Other uses of liquid-phase reactors to process hydrocarbonaceous streams require the use of diluent/solvent streams to aid in the solubility of hydrogen in the unconverted oil feed. For example, liquid-phase hydrotreating of a diesel fuel has been proposed, but requires a recycle of hydrotreated diesel as a diluent blended into the feed of the liquid-phase reactor. In another example, liquid-phase hydrocracking of vacuum gas oil is proposed, but likewise requires the recycle of hydrocracked product into the feed of the liquid-phase hydrocracker as a diluent.
Because hydrotreating and hydrocracking typically require large amounts of hydrogen to effect their conversions, a large hydrogen supply is still required even if these reactions are completed in liquid-phase systems.
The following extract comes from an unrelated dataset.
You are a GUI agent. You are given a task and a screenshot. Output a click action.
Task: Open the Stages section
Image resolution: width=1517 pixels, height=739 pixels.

As a result, to maintain such a liquid-phase hydrotreating or hydrocracking reaction in such systems and still provide the needed levels of hydrogen, such prior liquid-phase systems require the introduction of additional diluents or solvents to dilute the reactive components of the feed. In such systems, the diluents and solvents provide capacity for a larger concentration of dissolved hydrogen in the stream relative to the now diluted reactive components in the feed to insure adequate conversion rates can occur in the liquid-phase. Larger, more complex, and more expensive liquid-phase reactors are needed in these systems to achieve the desired conversions.
Although a wide variety of process flow schemes, operating conditions and catalysts have been used in commercial petroleum hydrocarbon conversion processes, there is always a demand for new methods and flow schemes that provide more useful products and improved product characteristics. In many cases, even minor variations in process flows or operating conditions can have significant effects on both quality and product selection. There generally is a need to balance economic considerations, such as capital expenditures and operational utility costs, with the desired quality of the produced products.